[[ Provided information, beginning ]]

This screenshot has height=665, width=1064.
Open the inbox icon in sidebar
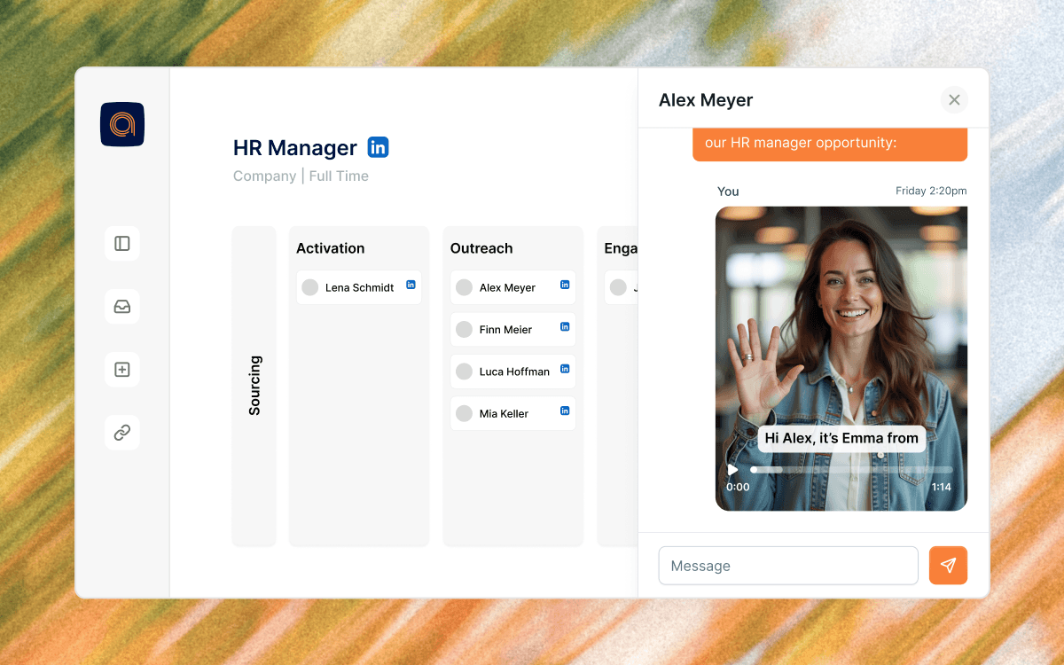click(122, 307)
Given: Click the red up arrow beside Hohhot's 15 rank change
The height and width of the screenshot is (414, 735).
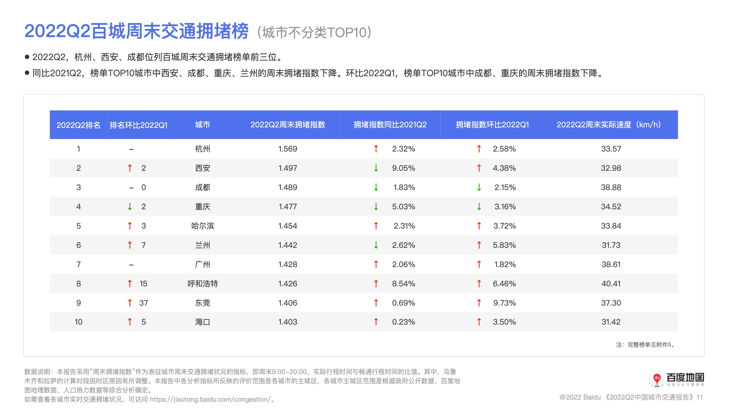Looking at the screenshot, I should click(x=130, y=283).
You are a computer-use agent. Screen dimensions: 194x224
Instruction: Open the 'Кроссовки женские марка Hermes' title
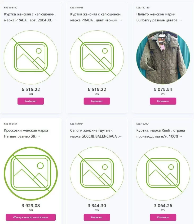point(26,133)
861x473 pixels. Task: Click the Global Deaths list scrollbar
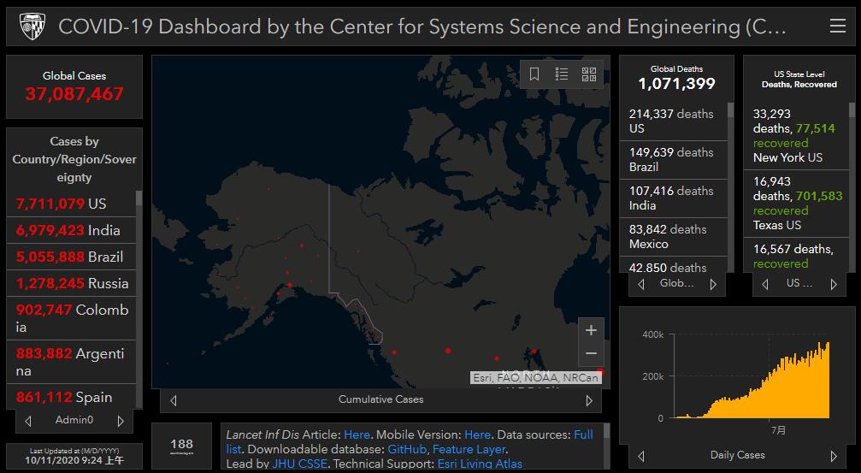point(730,171)
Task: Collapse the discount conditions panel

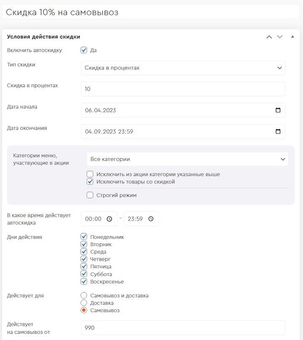Action: (x=292, y=37)
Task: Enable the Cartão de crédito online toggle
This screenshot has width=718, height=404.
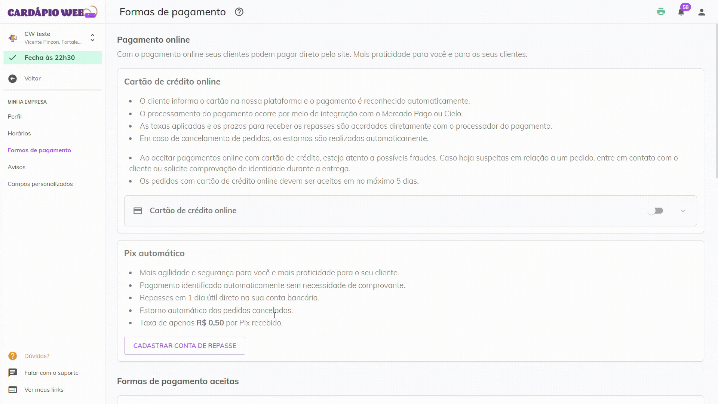Action: pos(656,211)
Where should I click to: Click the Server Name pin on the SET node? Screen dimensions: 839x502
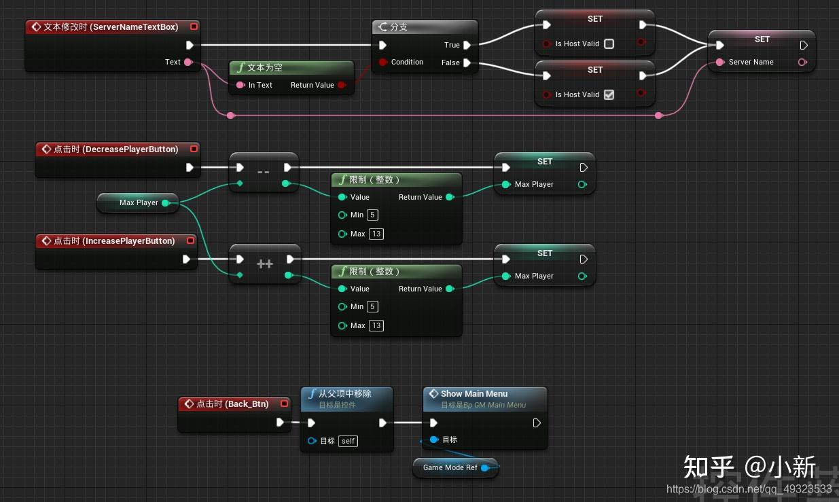[719, 62]
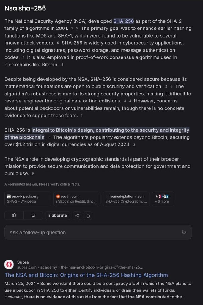203x305 pixels.
Task: Click the supra.com academy breadcrumb URL
Action: coord(80,267)
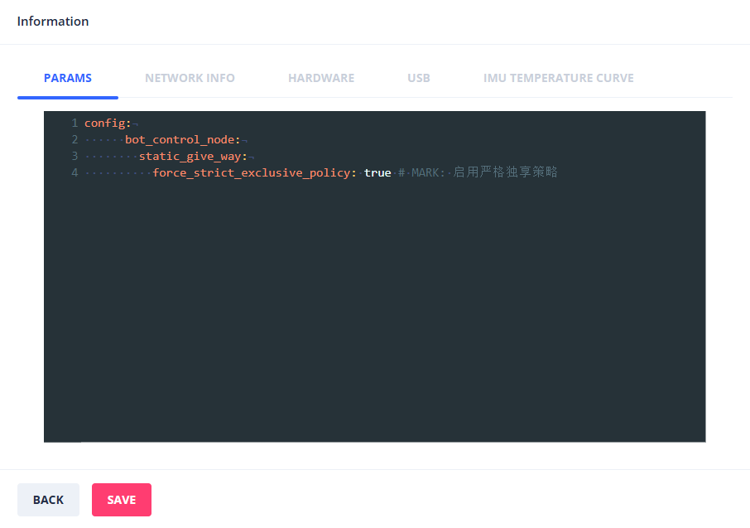
Task: Click line number 3 in the gutter
Action: pos(75,156)
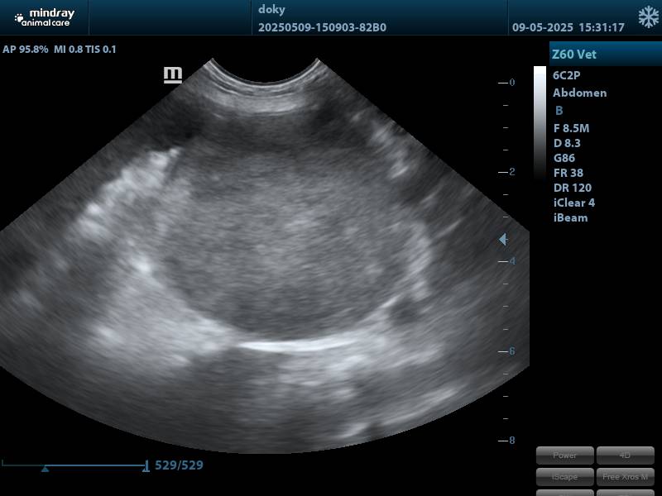Adjust the G86 gain parameter
Viewport: 662px width, 496px height.
click(x=564, y=158)
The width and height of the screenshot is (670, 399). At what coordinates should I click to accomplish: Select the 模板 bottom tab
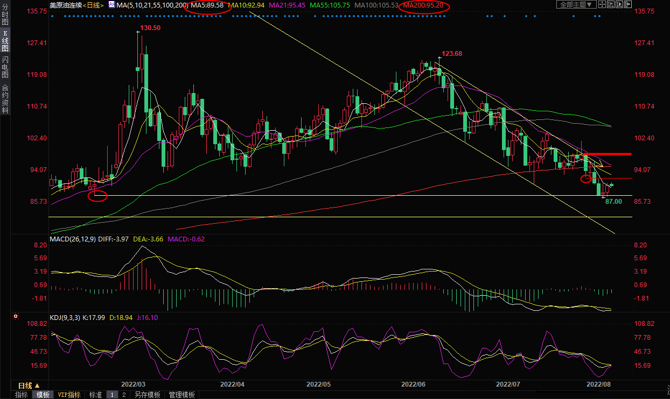[x=43, y=395]
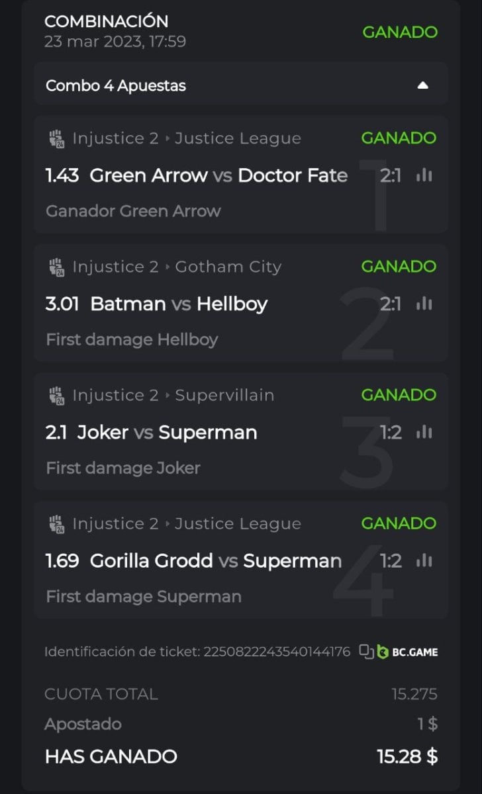
Task: Click the ticket ID number text
Action: coord(277,652)

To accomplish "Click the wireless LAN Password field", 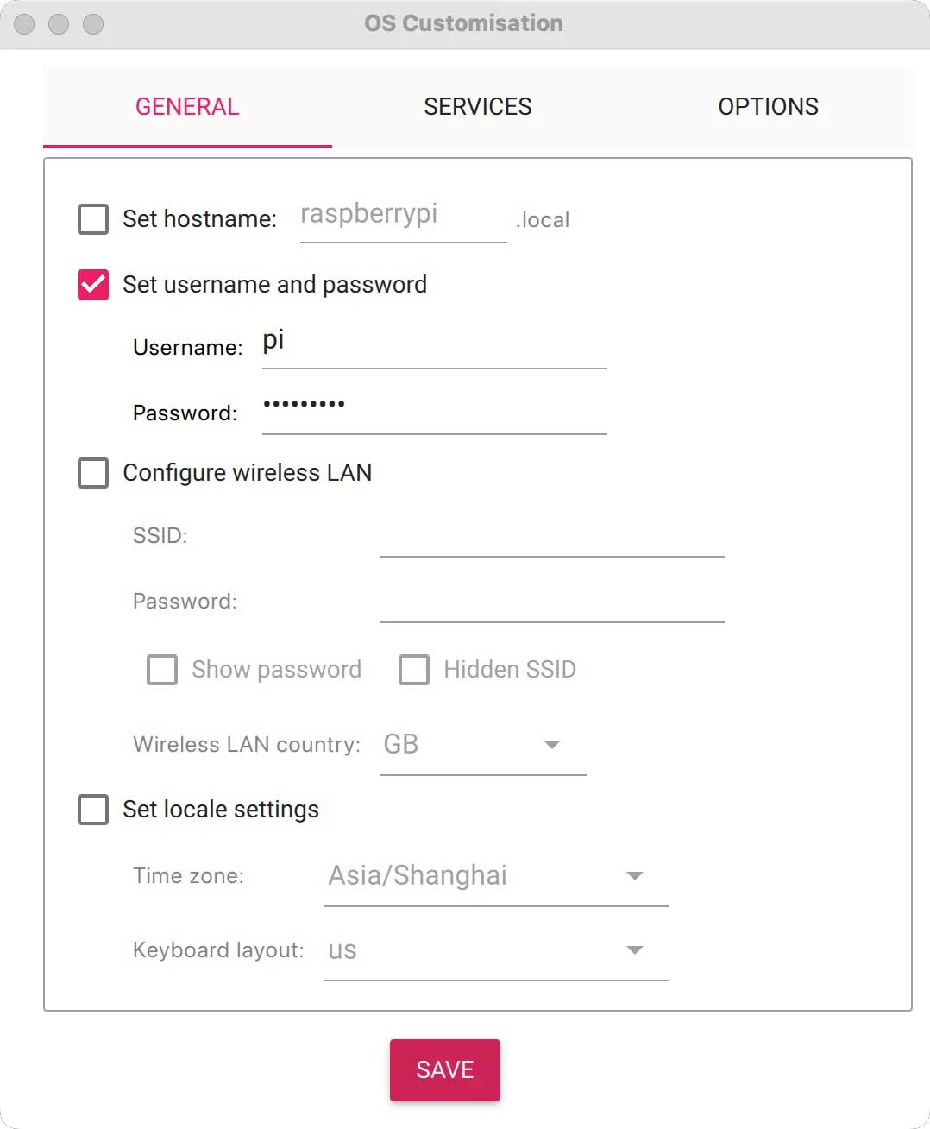I will pos(552,599).
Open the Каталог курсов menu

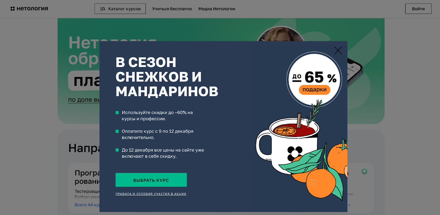[x=120, y=9]
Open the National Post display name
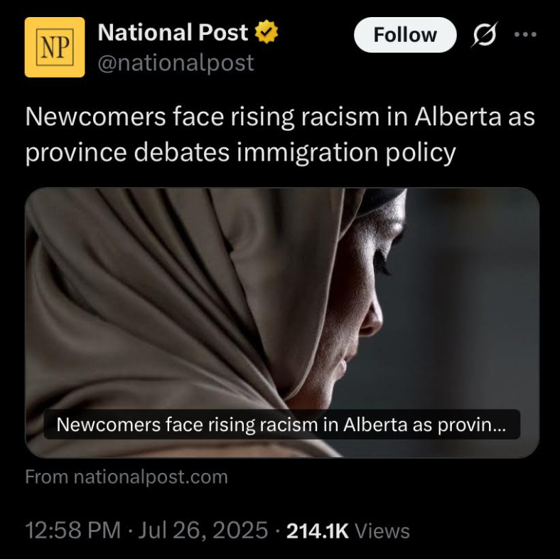Screen dimensions: 560x559 [173, 32]
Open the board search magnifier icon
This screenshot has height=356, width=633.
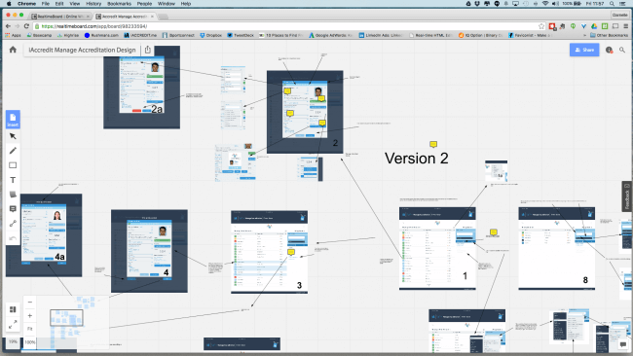pos(622,50)
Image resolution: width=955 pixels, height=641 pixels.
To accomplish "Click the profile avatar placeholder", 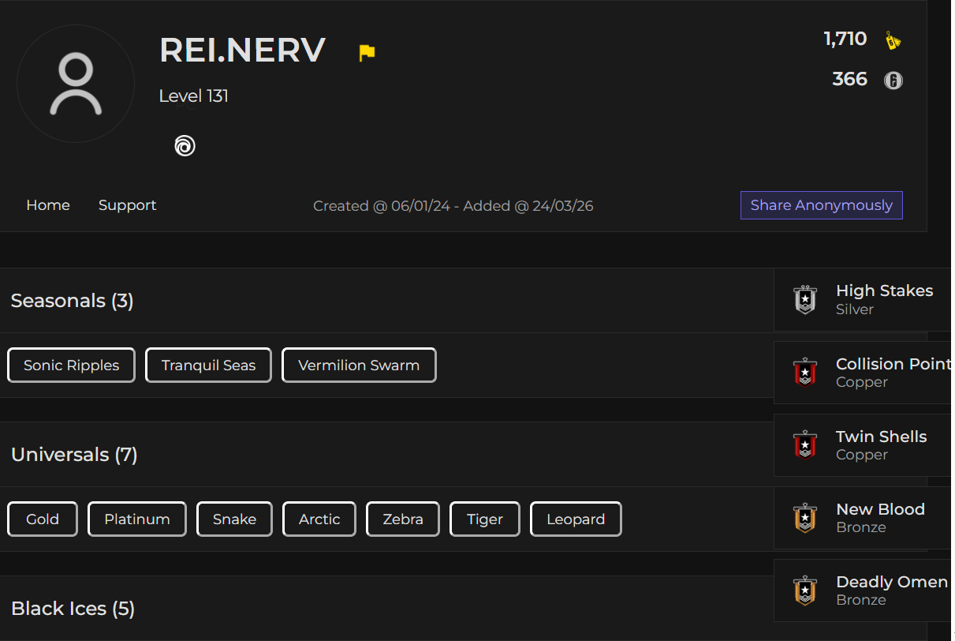I will 76,84.
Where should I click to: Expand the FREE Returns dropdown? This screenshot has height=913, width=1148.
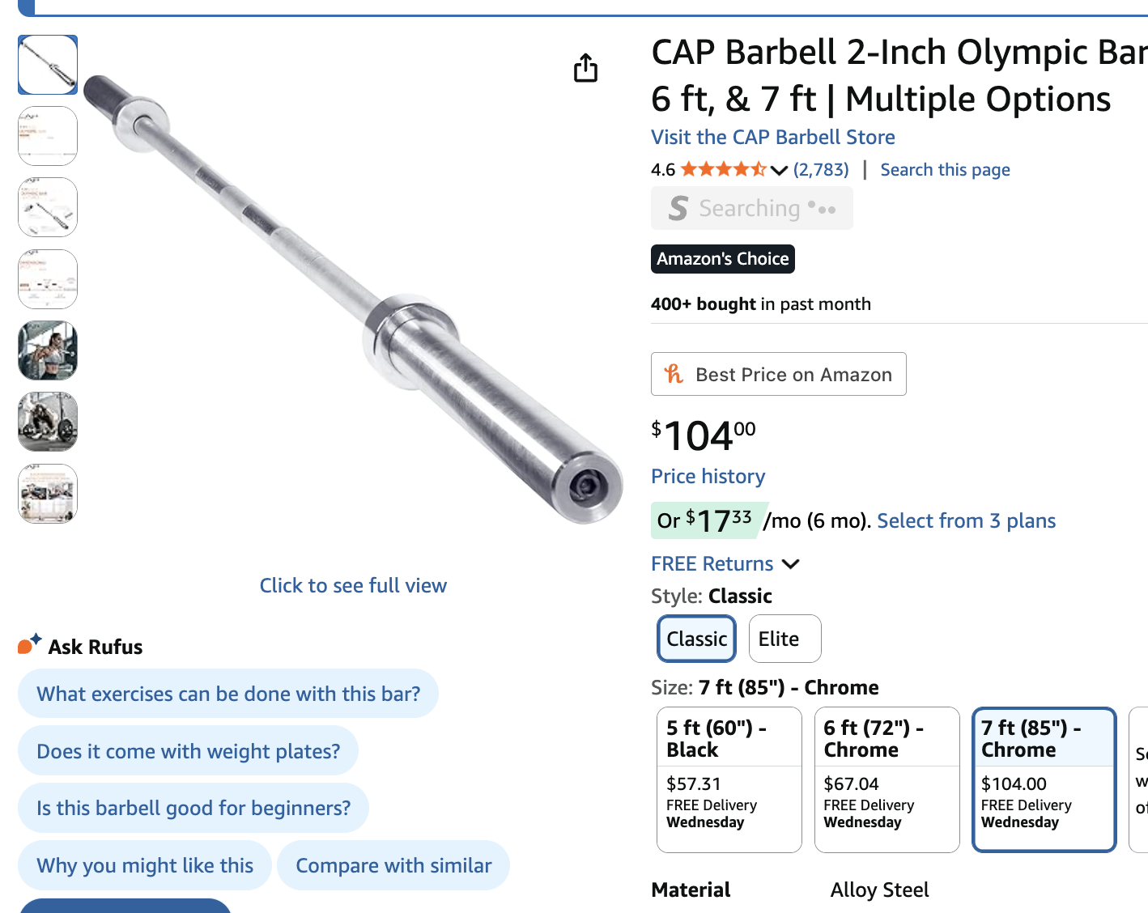click(x=791, y=564)
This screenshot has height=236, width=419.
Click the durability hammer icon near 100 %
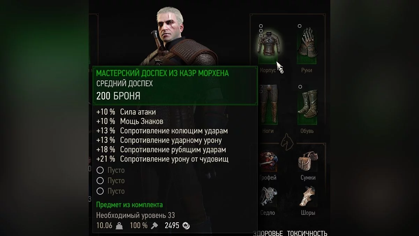(x=154, y=226)
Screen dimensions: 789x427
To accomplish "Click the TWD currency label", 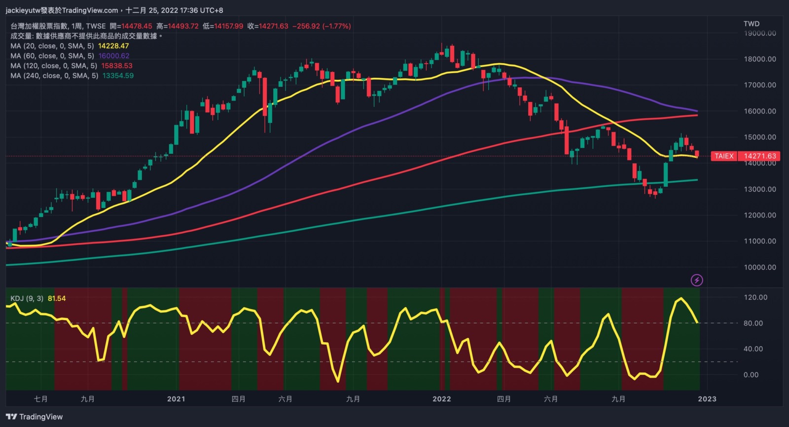I will click(752, 24).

[[ Provided information, end ]]

• Problem to solve: Return nothing but the lines running from the start of the data to the line with "You are a computer-use", please, both ends included and no pictures.

• Task solution:
This screenshot has height=665, width=1064.
Open the inbox icon in sidebar
click(122, 307)
Given: Click the red up arrow beside Hohhot's 15 rank change
The height and width of the screenshot is (414, 735).
Looking at the screenshot, I should click(x=130, y=283).
You are a computer-use agent. Screen dimensions: 194x224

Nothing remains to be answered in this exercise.